### Tasks to perform
A: Decide whether each statement below agrees with the Carter excerpt. Answer yes or no for each, and quote the exact words that decide it. (i) Carter received 297 electoral votes and Ford received 240. (ii) After his inaugural, Carter rode down the parade route. (iii) Carter won the Nobel Peace Prize for the Camp David Accords.
B: Copy the Carter excerpt from "Carter defeated Nixon’s" to "to Ford’s 240.", replacing "election" with "race" wherever it appears.

### Excerpt to read
===

His bid for the White House in 1976 came two years after the Watergate scandal that culminated in the resignation of Richard Nixon. Carter surprised the establishment Democrats by winning the 1976 nomination and choosing Sen. Walter Mondale of Minnesota as his running mate.
Carter defeated Nixon’s replacement, Gerald R. Ford, in a closely contested election that became spicy when Carter admitted in a Playboy interview shortly before the general election that God had forgiven him even though he had committed “lust in his heart.”
Ford made history as the only unelected president in U.S. history when Nixon resigned. He was chosen vice president after Nixon’s running mate, Spiro Agnew, resigned after a scandal. But Carter overcame his late campaign gaffes to win the election, earning 297 electoral votes to Ford’s 240.
Carter set his populist agenda early, eschewing a ride after his inaugural and walking down the parade route with his wife and daughter, Amy.
During his term, Carter created the Department of Energy and the Department of education. He normalized diplomatic relations with mainland China and signed the Panama Canal treaties.
His biggest success was in the Camp David Accords in September 1978, when he served as an intermediary between Israeli Prime Minister Menachem Begin and Egyptian President Anwar Sadat. Begin and Sadat would win the Nobel Peace Prize for their successful negotiations.

===

### Exercise data
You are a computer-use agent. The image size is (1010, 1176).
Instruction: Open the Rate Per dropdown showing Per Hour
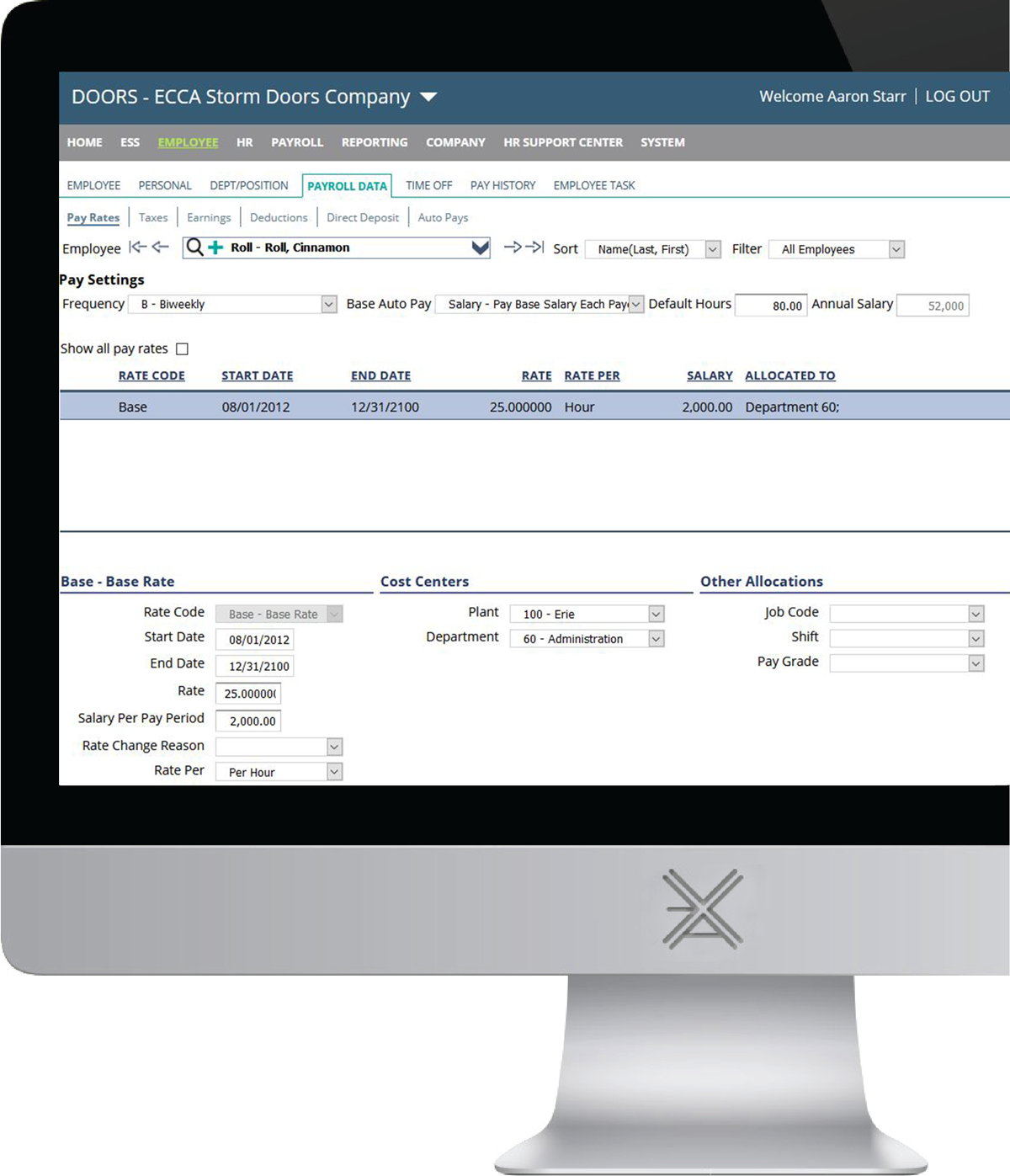333,772
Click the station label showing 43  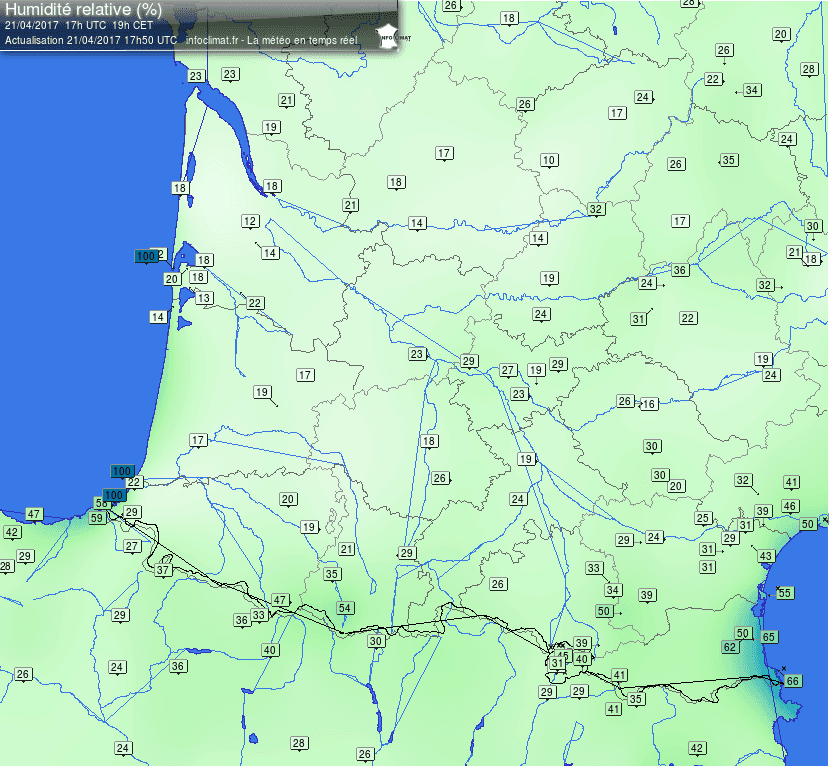pos(766,556)
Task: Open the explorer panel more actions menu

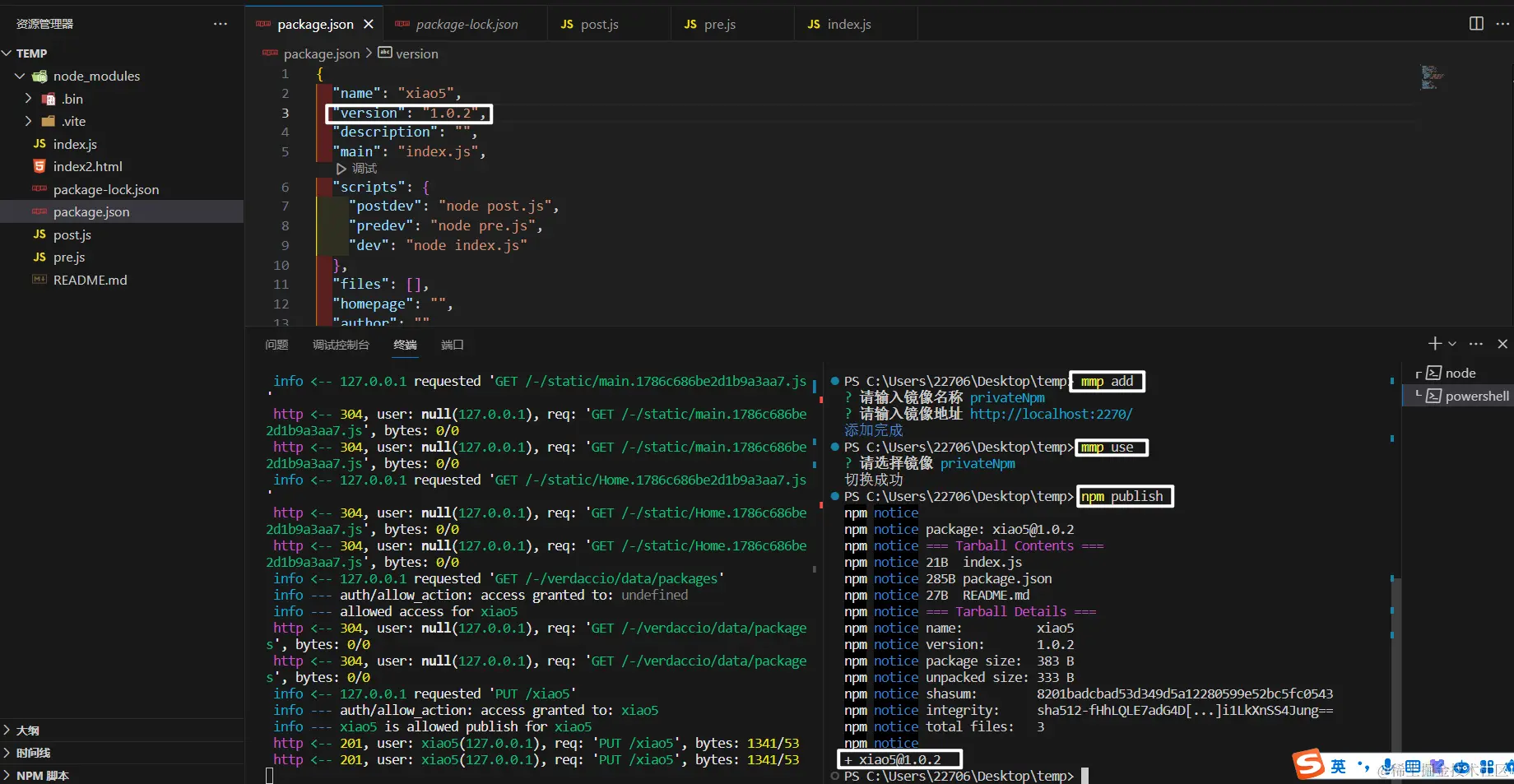Action: 220,24
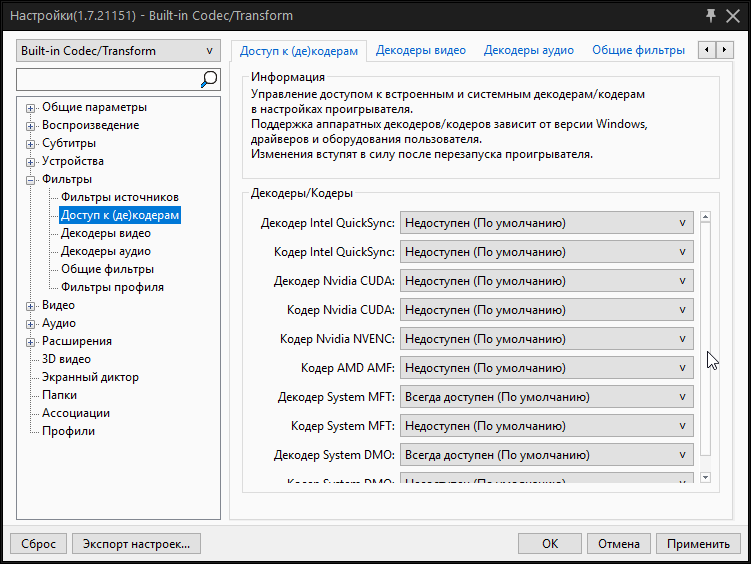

===

### Solutions to each task
A:
(i) Yes: "earning 297 electoral votes to Ford’s 240."
(ii) No: "eschewing a ride after his inaugural and walking down the parade route with his wife and daughter, Amy."
(iii) No: "Begin and Sadat would win the Nobel Peace Prize for their successful negotiations."

B:
Carter defeated Nixon’s replacement, Gerald R. Ford, in a closely contested race that became spicy when Carter admitted in a Playboy interview shortly before the general race that God had forgiven him even though he had committed “lust in his heart.”
Ford made history as the only unelected president in U.S. history when Nixon resigned. He was chosen vice president after Nixon’s running mate, Spiro Agnew, resigned after a scandal. But Carter overcame his late campaign gaffes to win the race, earning 297 electoral votes to Ford’s 240.